A 4 anni dalla scadenza dei contratti collettivi NON ci accontentiamo, vogliamo salari degni, lo stop alla flessibilità e stabilizzazione
Il 2019 è stata la scadenza dei contratti collettivi di categoria, che dovrebbero regolare stipendi e diritti dell’intero settore. Sono 4 anni che qualsiasi discussione è ostaggio delle lamentele delle aziende, che continuano a diffondere dati su perdite e difficoltà, pur di peggiorare ulteriormente le condizioni lavorative. Eppure, in periodo Covid, con centri commerciali e supermercati presi d’assalto, le vendite contavano un +10.7%, oggi con guerra e inflazione, i guadagni sono aumentati del 9.6%, non ci sono più scuse, i contratti devono essere rinnovati nel rispetto della dignità dei lavoratori, gli unici che permettono alle aziende di fare profitti.
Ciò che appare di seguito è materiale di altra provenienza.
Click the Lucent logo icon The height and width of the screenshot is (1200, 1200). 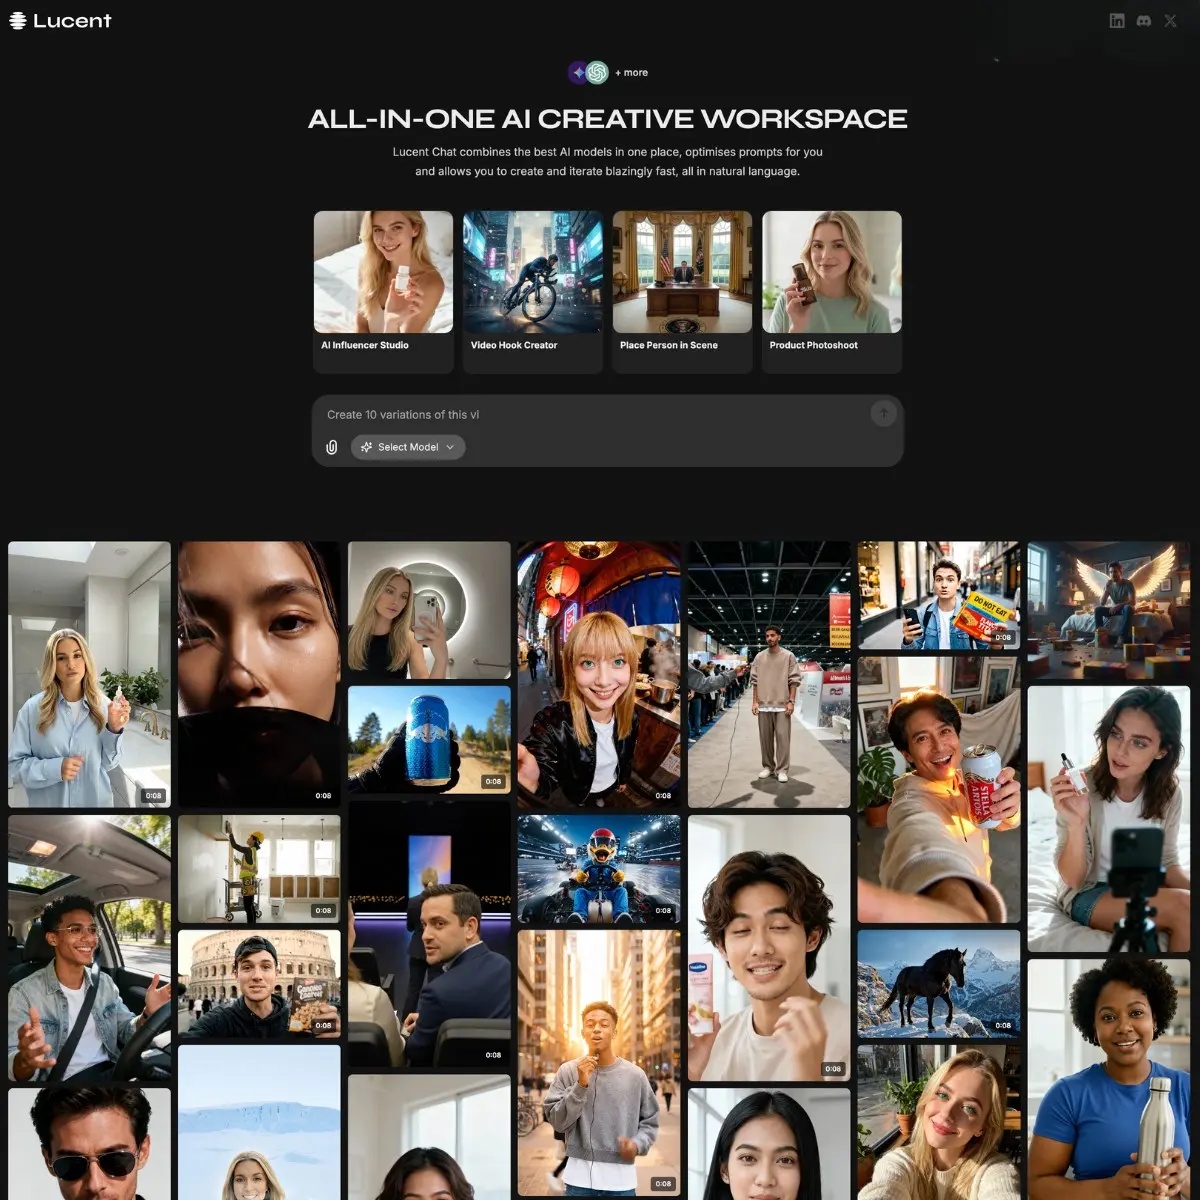click(17, 20)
Non ci interessano 30 euro al mese, presentati dai sindacati come un primo successo, vogliamo aumenti contrattuali che tengano conto dell’inflazione in atto, con un vero controllo delle professionalità. Non possiamo essere assunti con il livello più basso, troppo spesso in somministrazione o a part time, per poi essere impiegati in tutte le mansioni, che richiedono anche formazione e specifiche sulla sicurezza.
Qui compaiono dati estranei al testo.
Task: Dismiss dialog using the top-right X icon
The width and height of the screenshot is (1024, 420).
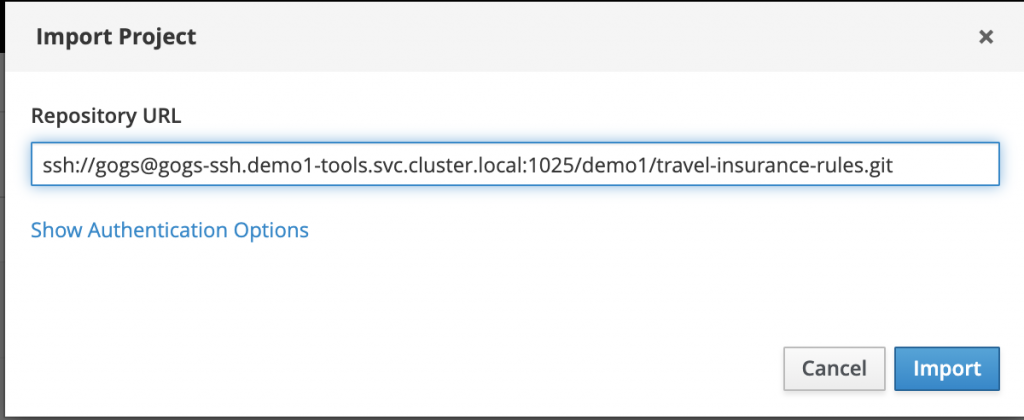Action: pos(986,38)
Gli orari di lavoro devono essere depositati e almeno bisettimanali, in carenza di personale, vanno fatte assunzioni. Non si può vivere con cambi turni giornalieri, che per coprire tutte le mancanze, ci obbligano a vivere fuori dal negozi. Per orari che vanno dalle 4 alle 6 ore al giorno, siamo costretti a passare fuori casa 12 ore con spezzati che vanno dalle 10 alle 16 senza neanche il diritto ad un pasto normale.
Notiamo, purtroppo non con stupore, che non si parla di diritto al festivo e alle domeniche. Oggi, non è obbligatorio lavorare in nessun giorno festivo e solo alcune domeniche all’anno sono obbligatorie. Non accetteremo alcun passo indietro, anzi domeniche e festivi devono essere solo su base volontaria e fortemente maggiorati, così come in passato.
È finito il tempo della trattativa, troppo ci è stato già tolto.